Randall se puso el dedo bajo las costillas del lado derecho y trazó una línea hasta su ombligo.

—Me abrieron una raja aquí, y separaron los bordes con tenazas de bronce. Después, Isashara trajo un águila amaestrada, y le enseñó a devorar mi hígado crudo. De noche, me cosían la herida y mi hígado se regeneraba.

«Aquella águila murió, y su cría también, y la cría de su cría. Perdí la cuenta de cuántas águilas se nutrieron a costa de mi hígado y de cuántos años pasé encadenado a la roca. Tal vez cincuenta, tal vez cien o doscientos.

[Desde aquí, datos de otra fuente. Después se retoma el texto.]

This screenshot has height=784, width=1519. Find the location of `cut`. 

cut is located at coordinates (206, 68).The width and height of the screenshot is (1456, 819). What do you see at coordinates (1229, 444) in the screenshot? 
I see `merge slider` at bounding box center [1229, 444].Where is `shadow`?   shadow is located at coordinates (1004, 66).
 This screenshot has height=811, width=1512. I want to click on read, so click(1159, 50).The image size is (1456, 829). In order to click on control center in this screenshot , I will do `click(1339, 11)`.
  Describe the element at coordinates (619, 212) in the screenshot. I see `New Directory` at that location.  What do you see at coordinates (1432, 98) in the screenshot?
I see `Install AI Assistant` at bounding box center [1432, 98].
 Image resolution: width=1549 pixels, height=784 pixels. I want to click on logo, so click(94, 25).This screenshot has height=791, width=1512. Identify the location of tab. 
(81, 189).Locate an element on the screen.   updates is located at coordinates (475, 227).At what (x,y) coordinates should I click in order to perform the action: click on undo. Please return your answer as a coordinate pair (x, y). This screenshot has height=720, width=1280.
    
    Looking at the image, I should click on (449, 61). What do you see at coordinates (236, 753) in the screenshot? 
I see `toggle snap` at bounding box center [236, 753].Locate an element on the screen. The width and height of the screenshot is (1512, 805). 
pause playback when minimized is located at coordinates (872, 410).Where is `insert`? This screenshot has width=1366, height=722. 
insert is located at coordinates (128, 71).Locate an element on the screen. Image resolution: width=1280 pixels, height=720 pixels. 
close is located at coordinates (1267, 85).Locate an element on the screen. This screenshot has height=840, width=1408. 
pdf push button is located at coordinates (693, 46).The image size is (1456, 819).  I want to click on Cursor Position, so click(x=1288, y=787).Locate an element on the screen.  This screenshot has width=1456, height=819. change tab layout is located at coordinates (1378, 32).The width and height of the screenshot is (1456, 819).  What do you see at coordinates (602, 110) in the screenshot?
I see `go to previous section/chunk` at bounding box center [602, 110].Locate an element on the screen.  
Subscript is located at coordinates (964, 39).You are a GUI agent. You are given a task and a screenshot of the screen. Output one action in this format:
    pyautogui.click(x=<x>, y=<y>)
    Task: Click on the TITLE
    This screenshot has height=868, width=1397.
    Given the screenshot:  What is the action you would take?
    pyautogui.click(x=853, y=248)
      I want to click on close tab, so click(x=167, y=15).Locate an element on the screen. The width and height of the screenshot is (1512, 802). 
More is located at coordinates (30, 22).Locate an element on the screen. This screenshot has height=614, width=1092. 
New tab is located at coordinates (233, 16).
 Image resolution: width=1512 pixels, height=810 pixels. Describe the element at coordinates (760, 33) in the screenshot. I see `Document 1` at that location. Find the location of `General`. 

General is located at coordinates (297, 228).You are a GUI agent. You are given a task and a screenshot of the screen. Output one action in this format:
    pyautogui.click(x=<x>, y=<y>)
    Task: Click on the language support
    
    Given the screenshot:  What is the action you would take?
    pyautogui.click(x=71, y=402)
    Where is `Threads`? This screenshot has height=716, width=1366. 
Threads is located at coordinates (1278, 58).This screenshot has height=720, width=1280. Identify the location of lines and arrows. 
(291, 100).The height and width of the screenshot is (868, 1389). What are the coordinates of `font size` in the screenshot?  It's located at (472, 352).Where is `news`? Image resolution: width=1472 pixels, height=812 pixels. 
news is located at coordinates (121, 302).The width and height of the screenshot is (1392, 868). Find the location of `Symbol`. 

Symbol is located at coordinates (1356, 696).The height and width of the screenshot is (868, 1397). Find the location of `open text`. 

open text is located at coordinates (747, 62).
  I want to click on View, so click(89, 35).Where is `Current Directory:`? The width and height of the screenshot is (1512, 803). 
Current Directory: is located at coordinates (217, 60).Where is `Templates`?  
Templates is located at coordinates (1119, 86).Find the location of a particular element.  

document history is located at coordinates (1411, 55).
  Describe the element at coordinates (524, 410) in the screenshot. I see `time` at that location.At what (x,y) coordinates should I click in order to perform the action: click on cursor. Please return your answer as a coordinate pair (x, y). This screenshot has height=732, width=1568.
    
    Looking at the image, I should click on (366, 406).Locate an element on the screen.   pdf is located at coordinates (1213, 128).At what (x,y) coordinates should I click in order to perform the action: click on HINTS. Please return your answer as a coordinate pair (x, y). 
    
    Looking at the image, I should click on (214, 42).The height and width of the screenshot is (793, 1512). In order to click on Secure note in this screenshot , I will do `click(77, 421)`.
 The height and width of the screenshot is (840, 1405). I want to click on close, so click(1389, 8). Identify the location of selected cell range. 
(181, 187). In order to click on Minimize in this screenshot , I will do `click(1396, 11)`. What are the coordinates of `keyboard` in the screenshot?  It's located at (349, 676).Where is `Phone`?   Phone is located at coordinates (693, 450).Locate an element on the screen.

»Como ya he dicho, los griegos me llamaban Prometeo. Con el tiempo, contaron que a Prometeo lo liberó Heracles, rompiendo las cadenas y matando al águila. Pero en realidad no fue él quien lo hizo, sino una mujer.

»Mi esposa. Kiru.

Madrid, Moratalaz / La Atlántida

Kiru volvía a estar delante de Atlas.

El escenario y la situación habían cambiado radicalmente. Aunque seguía siendo de noche, se hallaban al aire libre, por encima de la pirámide y la cúpula de oricalco.

Ahora Gabriel sabía que Atlas era esposo de Kiru y padre de sus hijos. Pero Kiru ya no lo recordaba. Por lo que le constaba a Gabriel, era el mismísimo Atlas quien le había borrado aquel recuerdo.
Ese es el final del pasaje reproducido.